Barack Obama Endorses Democrat Who Would be First Transgender State Senator If Elected

Former President Barack Obama endorsed a second slate of Democratic nominees on Friday, including Delaware Senate candidate Sarah McBride. If McBride wins the election in November, she would become the first openly transgender person in the U.S. to be elected state senator.

Obama's involvement in the 2020 presidential election increased after it became evident that his former vice president, Joe Biden, would be the Democratic Party's presidential nominee. In April, Vermont Senator Bernie Sanders suspended his presidential campaign leaving Biden as the last Democratic candidate standing. Obama officially endorsed Biden for the presidency in April. In August, Obama announced his first endorsements for U.S. down-ballot elections.

Obama said on Friday that the second selection of Democratic candidates he chose to endorse "will work to get the virus under control, rebuild the economy and the middle class, and protect Americans' health care and preexisting conditions protections."
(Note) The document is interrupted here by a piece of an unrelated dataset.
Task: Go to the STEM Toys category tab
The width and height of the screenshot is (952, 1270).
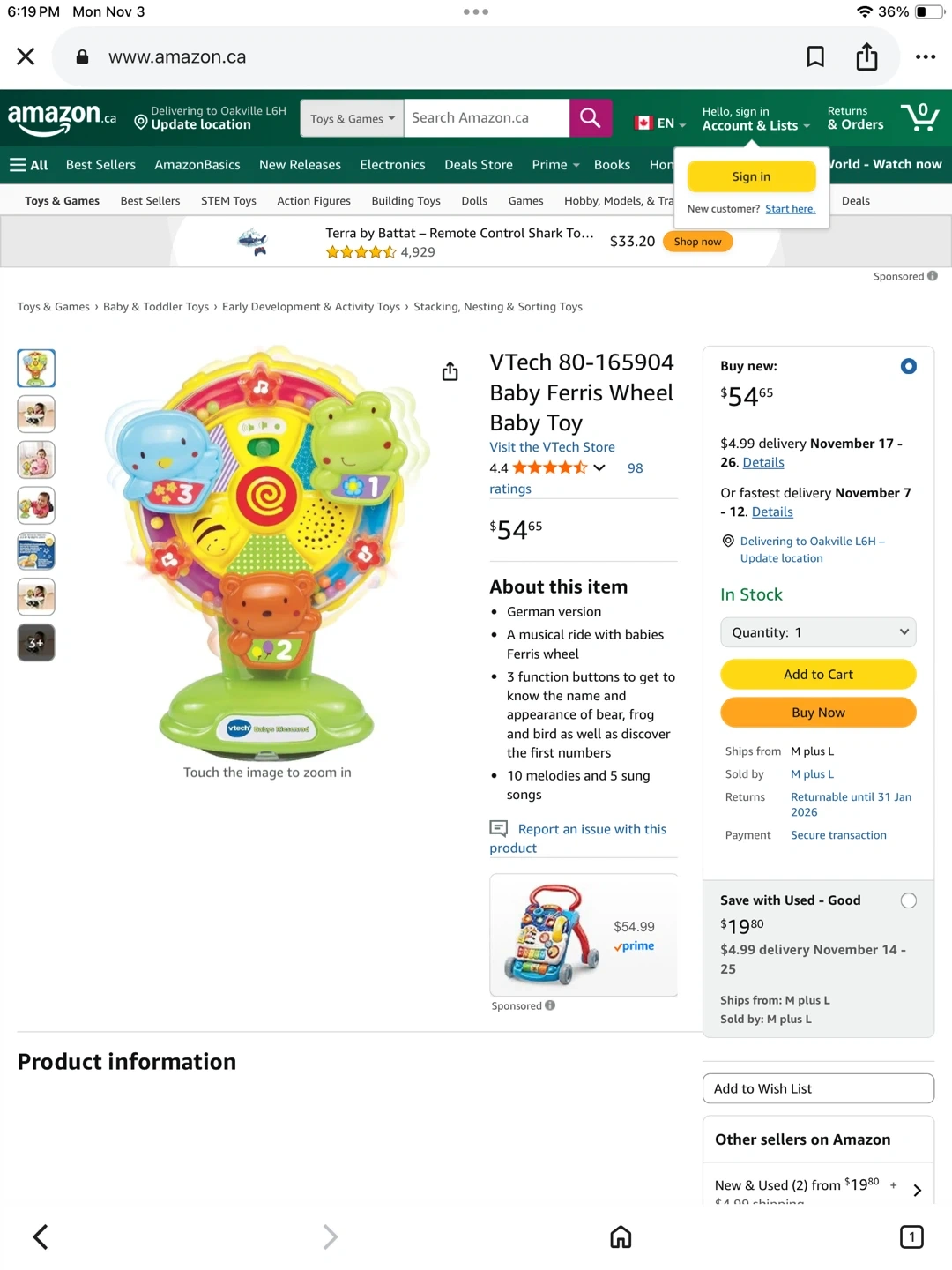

In a Friday tweet, McBride said she was "overwhelmed with pride" to receive Obama's endorsement.

"In 2008, I cast my first vote," McBride wrote. "It was for President @BarackObama. In 2012, I walked into the White House as the first trans woman to work there in any capacity. In 2020, I've been endorsed by the man I was proud to vote for and work for. I'm overwhelmed with pride."

McBride, a spokesperson for the Human Rights Campaign, became the first transgender person to speak at a major political convention after her remarks at the 2016 Democratic National Convention. Newsweek reached out to the Human Rights Campaign for comment.

sarah mcbride
Delaware state senate candidate Sarah McBride obtained the endorsement of former President Barack Obama on Friday.Dia Dipasupil/Getty

In September, McBride won the primary for Delaware's 1st District with more than 91 percent of the vote. Her Democratic opponent, Joseph McCole, conceded the race. Harris McDowell, who has been the state senator from the 1st District for nearly 40 years, is expected to retire when his term expires. McBride is expected to face Republican Steve Washington in the November election.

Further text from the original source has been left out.